04 Vector Spaces

Question 1

Vector space

Answer 1

A vector space is a nonempty set of vectors on which are defined to operations, called addition and multiplication by scalars.

Question 2

Subspace

Answer 2

A subspace of a vector space V is a subset H of V that has three properties:

• The zero vector of V is in H.
• H is closed under vector addition.
• H is closed under multiplication by scalars.

Question 3

The vector space R^2 is_____ of R^3

Answer 3

The vector space R^2 is not a subspace of R^3.

Question 4

If v₁, …, v_p are in a vector space V, then Span{v₁, …, v_p} is ____ of V.

Answer 4

If v₁, …, v_p are in a vector space V, then Span{v₁, …, v_p​} is a subspace of V.

Question 5

Null space

Answer 5

The null space of an m x n matrix A, written as Nul A, is the set of all solutions of the homogeneous equation Ax = 0. In set notation,

Nul A = {x : x is in R^n and Ax = 0}

Question 6

Column space

Answer 6

The column space of an m x n matrix A, written as Col A, is the set of all linear combinations of the columns of A. If A = [a₁ … a_n], then

Col A = Span{a₁, …, a_n}

Question 7

The column space of an m x n matrix A is all of R^n if and only if ____.

Answer 7

The column space of an m x n matrix A is all of R^n if and only if the equation Ax = b has a solution for each b in R^m.

Question 8

Linear transformation

Answer 8

A linear transformation T from a vector space V into a vector space W is a rule that assigns to each vector x in V a unique vector T(x) in W, such that

• T(u + v) = T(u) + T(v)
  for all u, v in V
• T(cu) = cT(u)
  for all u in V and all scalars c

Question 9

An indexed set {v₁ ,…, v_p} of two or more vector, with v₁ != 0, is linearly dependent if and only if _____.

Answer 9

An indexed set {v₁ ,…, v_p} of two or more vector, with v₁ != 0, is linearly dependent if and only if some v_j (with j > 1) is a linear combination of the preceding vectors, v₁, .., v_j-1​.

Question 10

Basis

Answer 10

Let H be a subspace of a vector space V. An indexed set of vectors B = {b₁, …, b_p} in V is a basis for H if

• B is a linearly independent set
• The subspace spanned by B coincides with H; that is,
  H = Span{b₁, …, b_p}

Question 11

The pivot columns of a matrix A form ____ for Col A.

Answer 11

The pivot columns of a matrix A form a basis for Col A.

Question 12

Suppose B = {b₁, …, b_n} is a basis for V and x is in V. The coordinates of x relative to the basis B (or the B-coordinates of x) are the weights c₁, …, c_n such that x = ____.

Answer 12

Suppose B = {b₁, …, b_n} is a basis for V and x is in V. The coordinates of x relative to the basis B (or the B-coordinates of x) are the weights c₁, …, c_n such that x = c₁b₁ + … + c_nb_n​.

Question 13

Let B = {b₁, …, b_n} be a basis for a vector space V. Then the _____ x |-> [x]_B is a one-to-one linear transformation from V onto R^n.

Answer 13

Let B = {b₁, …, b_n} be a basis for a vector space V. Then the coordinate mapping x |-> [x]_B​ is a one-to-one linear transformation from V onto R^n.

Question 14

dimension of a vector space

Answer 14

If V is spanned by a finite set, then V is said to be finite-dimensional, and the cimension of V, written as dim V, is the number of vectors in a basis for V. The dimension of the zero vector space {0} is defined to be zero.
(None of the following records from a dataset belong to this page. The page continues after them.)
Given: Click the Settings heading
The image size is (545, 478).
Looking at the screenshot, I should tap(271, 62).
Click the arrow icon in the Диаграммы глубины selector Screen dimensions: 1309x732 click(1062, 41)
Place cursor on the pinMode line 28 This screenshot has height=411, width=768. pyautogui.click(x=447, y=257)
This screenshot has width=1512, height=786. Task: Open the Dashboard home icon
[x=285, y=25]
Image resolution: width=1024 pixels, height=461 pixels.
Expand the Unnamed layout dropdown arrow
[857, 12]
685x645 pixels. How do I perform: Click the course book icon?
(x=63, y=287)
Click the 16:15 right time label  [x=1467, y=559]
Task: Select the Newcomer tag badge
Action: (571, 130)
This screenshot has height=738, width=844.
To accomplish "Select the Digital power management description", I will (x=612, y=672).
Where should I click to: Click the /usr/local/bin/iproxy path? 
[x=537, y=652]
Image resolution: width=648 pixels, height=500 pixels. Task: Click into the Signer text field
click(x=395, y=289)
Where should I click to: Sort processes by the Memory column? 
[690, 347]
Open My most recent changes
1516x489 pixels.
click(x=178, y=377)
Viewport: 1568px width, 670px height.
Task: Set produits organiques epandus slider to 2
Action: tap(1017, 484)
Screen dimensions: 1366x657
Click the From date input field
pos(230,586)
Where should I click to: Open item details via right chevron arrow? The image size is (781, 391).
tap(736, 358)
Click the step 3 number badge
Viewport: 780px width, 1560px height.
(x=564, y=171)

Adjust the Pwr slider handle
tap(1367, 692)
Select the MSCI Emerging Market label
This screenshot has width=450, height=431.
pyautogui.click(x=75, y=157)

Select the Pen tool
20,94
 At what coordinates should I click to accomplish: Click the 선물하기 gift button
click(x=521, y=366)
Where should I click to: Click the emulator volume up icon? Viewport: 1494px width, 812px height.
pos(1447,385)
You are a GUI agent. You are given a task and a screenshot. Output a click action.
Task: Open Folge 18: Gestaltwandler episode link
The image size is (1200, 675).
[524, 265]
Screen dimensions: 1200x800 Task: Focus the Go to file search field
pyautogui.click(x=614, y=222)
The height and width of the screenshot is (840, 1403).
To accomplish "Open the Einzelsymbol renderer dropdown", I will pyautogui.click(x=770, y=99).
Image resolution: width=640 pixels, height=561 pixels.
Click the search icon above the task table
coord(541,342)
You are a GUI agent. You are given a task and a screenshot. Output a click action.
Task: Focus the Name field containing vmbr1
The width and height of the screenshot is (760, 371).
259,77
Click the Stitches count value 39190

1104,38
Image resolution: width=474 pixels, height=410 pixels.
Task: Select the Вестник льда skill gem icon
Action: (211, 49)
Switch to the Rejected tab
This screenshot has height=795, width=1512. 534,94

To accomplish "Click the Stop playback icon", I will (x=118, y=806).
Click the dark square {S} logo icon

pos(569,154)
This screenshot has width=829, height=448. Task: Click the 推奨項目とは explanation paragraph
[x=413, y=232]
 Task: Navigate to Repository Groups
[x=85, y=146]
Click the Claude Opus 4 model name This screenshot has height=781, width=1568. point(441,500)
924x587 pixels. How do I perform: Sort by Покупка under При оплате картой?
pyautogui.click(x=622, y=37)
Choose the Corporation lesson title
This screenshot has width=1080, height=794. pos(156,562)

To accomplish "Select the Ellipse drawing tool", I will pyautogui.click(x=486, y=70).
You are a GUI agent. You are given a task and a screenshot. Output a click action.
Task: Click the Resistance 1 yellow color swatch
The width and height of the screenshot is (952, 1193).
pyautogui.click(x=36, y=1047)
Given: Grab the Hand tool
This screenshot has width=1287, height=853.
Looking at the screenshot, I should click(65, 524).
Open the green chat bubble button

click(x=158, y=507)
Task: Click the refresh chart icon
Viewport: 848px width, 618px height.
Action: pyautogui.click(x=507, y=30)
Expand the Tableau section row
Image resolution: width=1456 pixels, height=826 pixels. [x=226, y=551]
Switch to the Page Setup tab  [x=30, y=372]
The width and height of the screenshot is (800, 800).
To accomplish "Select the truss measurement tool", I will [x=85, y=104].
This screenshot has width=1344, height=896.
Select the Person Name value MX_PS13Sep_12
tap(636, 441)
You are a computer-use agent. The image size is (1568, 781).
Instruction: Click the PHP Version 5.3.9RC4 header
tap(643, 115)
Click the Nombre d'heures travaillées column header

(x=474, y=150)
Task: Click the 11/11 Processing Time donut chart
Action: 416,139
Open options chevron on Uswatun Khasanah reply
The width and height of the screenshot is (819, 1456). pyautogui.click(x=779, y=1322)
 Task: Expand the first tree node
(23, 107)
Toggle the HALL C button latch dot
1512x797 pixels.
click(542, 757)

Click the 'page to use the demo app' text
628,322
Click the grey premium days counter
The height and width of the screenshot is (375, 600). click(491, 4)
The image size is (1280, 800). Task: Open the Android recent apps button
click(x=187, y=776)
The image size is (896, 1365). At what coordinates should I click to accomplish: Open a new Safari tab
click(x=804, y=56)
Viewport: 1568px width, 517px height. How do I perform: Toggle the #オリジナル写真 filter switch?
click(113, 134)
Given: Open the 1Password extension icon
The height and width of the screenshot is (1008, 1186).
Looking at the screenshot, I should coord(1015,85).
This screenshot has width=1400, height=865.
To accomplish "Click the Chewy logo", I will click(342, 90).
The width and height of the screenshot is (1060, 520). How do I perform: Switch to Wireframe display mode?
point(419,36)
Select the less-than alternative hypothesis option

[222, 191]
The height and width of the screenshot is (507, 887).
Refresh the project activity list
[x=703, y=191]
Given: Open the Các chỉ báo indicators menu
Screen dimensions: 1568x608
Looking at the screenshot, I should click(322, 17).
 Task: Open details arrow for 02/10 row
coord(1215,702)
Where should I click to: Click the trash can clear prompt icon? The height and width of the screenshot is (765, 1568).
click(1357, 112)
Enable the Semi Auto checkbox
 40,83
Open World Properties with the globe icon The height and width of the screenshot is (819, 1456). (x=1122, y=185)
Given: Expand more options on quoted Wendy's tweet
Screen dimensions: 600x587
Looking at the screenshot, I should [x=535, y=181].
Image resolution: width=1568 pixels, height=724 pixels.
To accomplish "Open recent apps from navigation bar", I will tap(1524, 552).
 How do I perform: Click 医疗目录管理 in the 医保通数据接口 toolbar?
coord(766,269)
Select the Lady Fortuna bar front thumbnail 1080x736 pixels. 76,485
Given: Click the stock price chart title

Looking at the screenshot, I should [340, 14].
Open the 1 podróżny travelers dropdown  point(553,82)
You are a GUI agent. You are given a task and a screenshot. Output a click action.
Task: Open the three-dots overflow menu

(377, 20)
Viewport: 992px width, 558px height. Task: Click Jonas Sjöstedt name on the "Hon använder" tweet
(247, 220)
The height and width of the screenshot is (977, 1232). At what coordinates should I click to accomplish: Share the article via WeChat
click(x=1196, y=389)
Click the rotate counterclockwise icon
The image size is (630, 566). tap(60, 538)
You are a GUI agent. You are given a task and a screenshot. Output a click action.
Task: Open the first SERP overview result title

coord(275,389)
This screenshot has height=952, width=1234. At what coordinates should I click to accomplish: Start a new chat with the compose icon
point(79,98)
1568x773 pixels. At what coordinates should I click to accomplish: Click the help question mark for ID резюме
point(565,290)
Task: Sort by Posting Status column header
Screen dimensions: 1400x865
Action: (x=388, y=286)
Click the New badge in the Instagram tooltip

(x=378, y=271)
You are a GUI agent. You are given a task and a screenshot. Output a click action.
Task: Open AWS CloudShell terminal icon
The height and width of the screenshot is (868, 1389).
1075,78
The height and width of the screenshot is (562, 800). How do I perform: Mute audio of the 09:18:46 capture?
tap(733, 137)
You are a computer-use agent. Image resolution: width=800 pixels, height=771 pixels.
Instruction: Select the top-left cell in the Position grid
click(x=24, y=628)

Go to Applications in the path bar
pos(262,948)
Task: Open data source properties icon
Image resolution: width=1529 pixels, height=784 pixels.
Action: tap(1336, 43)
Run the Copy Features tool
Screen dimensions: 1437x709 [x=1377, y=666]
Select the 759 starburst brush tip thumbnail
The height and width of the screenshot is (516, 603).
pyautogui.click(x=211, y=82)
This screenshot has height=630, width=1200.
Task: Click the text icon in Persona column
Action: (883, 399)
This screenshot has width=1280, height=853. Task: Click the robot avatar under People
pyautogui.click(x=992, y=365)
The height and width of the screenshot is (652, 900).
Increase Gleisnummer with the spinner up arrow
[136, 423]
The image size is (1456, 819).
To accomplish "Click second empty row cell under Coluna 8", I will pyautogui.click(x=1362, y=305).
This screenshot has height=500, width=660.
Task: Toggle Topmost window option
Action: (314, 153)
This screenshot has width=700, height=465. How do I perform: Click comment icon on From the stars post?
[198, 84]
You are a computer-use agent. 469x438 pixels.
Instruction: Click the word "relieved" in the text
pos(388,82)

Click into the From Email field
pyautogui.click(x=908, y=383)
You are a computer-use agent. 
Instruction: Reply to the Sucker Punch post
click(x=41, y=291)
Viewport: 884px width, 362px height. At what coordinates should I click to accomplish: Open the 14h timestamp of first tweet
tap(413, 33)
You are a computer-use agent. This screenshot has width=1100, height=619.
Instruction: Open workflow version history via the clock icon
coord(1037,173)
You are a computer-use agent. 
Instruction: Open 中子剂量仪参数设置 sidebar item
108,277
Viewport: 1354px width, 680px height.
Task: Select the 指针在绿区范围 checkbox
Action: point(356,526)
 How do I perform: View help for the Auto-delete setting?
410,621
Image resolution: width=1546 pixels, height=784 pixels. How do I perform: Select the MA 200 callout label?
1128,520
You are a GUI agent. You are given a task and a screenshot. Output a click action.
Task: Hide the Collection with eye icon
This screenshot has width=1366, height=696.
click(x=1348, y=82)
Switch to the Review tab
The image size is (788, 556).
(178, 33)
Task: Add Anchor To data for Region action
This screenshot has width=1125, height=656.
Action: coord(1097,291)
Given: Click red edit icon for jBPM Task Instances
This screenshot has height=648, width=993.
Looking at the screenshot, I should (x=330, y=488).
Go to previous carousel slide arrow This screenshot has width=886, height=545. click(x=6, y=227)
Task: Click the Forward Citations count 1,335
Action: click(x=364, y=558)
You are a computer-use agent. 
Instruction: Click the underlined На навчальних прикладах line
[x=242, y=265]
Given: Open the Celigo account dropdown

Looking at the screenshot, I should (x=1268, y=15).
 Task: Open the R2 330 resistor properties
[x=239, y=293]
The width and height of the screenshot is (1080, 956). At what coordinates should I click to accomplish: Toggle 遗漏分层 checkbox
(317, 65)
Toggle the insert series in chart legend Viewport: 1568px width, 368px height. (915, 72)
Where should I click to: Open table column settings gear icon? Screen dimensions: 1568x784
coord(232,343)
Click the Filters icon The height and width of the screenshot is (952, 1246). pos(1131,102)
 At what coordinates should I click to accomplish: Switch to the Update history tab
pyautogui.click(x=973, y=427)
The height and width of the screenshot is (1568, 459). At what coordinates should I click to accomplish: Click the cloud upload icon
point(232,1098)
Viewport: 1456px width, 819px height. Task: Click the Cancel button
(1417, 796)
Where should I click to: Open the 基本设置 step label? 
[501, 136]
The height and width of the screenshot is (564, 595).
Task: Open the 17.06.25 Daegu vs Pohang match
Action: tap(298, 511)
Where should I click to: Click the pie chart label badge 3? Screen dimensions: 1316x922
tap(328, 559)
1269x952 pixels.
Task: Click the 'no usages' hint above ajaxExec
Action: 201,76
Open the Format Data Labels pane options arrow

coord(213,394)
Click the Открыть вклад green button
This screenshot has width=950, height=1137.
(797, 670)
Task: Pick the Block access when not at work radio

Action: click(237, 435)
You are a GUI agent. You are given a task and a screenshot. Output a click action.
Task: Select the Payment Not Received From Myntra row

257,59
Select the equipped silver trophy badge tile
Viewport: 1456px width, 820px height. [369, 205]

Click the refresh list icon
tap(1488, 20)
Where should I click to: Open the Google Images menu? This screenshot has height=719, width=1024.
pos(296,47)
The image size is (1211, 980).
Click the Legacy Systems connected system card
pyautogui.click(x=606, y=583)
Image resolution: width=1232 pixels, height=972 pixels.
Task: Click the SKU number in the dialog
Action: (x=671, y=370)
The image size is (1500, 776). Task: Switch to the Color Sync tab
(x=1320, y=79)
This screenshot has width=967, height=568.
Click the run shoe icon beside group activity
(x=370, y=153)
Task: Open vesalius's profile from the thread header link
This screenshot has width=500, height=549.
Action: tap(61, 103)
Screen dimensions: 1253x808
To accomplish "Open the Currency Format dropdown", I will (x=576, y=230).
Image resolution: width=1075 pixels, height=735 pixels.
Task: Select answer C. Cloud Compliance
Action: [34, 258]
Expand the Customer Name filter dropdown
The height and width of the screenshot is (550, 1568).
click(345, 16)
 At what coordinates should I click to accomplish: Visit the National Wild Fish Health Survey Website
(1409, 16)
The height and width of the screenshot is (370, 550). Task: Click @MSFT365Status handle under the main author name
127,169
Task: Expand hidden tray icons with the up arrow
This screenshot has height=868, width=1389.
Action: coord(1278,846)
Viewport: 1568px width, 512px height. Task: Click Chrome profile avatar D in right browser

If V is not spanned by a finite set, then V is said to be infinite-dimensional.

Question 15

The dimension of Nul A

Answer 15

The dimension of Nul A is the number of free variables in the equaion Ax = 0.

Question 16

The dimension of Col A

Answer 16

The dimension of Col A is the number of pivot columns in A.

Question 17

Rank

Answer 17

The rank of A is the dimension of the column space of A.

Question 18

rank _ + dim _ = n

Answer 18

rank A + dim Nul A = n

Question 19

The dimensions of the column space and ____ of an m x n matrix A are equal.

Answer 19

The dimensions of the column space and the row space of an m x n matrix A are equal.